Print the following material verbatim, reproducing every line without alteration.

§ §

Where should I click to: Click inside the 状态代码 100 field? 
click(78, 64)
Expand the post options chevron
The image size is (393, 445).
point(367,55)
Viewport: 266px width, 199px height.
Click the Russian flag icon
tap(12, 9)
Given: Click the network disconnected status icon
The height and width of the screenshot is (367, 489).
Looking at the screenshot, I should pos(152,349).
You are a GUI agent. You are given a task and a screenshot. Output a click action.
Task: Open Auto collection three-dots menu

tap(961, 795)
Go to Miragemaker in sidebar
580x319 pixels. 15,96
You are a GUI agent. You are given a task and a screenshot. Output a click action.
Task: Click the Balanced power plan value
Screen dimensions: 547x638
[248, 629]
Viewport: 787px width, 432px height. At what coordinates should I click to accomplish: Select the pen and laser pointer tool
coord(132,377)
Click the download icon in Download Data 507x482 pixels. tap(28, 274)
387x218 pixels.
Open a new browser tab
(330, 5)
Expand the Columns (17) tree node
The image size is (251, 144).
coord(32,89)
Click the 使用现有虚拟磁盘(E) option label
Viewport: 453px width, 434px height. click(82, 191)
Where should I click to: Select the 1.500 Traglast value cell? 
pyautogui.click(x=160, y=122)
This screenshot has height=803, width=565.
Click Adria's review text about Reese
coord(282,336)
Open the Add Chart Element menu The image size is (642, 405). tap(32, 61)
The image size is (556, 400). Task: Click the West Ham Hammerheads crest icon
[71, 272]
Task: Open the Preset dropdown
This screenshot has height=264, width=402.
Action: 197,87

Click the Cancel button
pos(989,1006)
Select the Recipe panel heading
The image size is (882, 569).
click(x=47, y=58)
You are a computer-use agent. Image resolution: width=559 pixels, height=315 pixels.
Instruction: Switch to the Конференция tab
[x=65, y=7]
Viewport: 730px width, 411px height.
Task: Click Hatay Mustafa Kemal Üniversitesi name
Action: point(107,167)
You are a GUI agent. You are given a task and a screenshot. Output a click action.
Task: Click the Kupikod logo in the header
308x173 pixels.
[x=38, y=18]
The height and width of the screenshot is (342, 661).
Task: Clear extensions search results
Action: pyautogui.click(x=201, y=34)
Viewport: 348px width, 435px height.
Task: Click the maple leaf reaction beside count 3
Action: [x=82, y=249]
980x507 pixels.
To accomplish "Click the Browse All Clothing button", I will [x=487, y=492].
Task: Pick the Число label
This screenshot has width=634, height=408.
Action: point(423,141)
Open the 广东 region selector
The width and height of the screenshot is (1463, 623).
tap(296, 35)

§ §

Written answer —
Where should I click to: Click inside the 状态代码 100 field? 
click(78, 64)
Expand the post options chevron
The image size is (393, 445).
point(367,55)
Viewport: 266px width, 199px height.
Click the Russian flag icon
tap(12, 9)
Given: Click the network disconnected status icon
The height and width of the screenshot is (367, 489).
Looking at the screenshot, I should pos(152,349).
You are a GUI agent. You are given a task and a screenshot. Output a click action.
Task: Open Auto collection three-dots menu

tap(961, 795)
Go to Miragemaker in sidebar
580x319 pixels. 15,96
You are a GUI agent. You are given a task and a screenshot. Output a click action.
Task: Click the Balanced power plan value
Screen dimensions: 547x638
[248, 629]
Viewport: 787px width, 432px height. At what coordinates should I click to accomplish: Select the pen and laser pointer tool
coord(132,377)
Click the download icon in Download Data 507x482 pixels. tap(28, 274)
387x218 pixels.
Open a new browser tab
(330, 5)
Expand the Columns (17) tree node
The image size is (251, 144).
coord(32,89)
Click the 使用现有虚拟磁盘(E) option label
Viewport: 453px width, 434px height. click(82, 191)
Where should I click to: Select the 1.500 Traglast value cell? 
pyautogui.click(x=160, y=122)
This screenshot has height=803, width=565.
Click Adria's review text about Reese
coord(282,336)
Open the Add Chart Element menu The image size is (642, 405). tap(32, 61)
The image size is (556, 400). Task: Click the West Ham Hammerheads crest icon
[71, 272]
Task: Open the Preset dropdown
This screenshot has height=264, width=402.
Action: 197,87

Click the Cancel button
pos(989,1006)
Select the Recipe panel heading
The image size is (882, 569).
click(x=47, y=58)
You are a computer-use agent. Image resolution: width=559 pixels, height=315 pixels.
Instruction: Switch to the Конференция tab
[x=65, y=7]
Viewport: 730px width, 411px height.
Task: Click Hatay Mustafa Kemal Üniversitesi name
Action: point(107,167)
You are a GUI agent. You are given a task and a screenshot. Output a click action.
Task: Click the Kupikod logo in the header
308x173 pixels.
[x=38, y=18]
The height and width of the screenshot is (342, 661).
Task: Clear extensions search results
Action: pyautogui.click(x=201, y=34)
Viewport: 348px width, 435px height.
Task: Click the maple leaf reaction beside count 3
Action: [x=82, y=249]
980x507 pixels.
To accomplish "Click the Browse All Clothing button", I will [x=487, y=492].
Task: Pick the Число label
This screenshot has width=634, height=408.
Action: point(423,141)
Open the 广东 region selector
The width and height of the screenshot is (1463, 623).
tap(296, 35)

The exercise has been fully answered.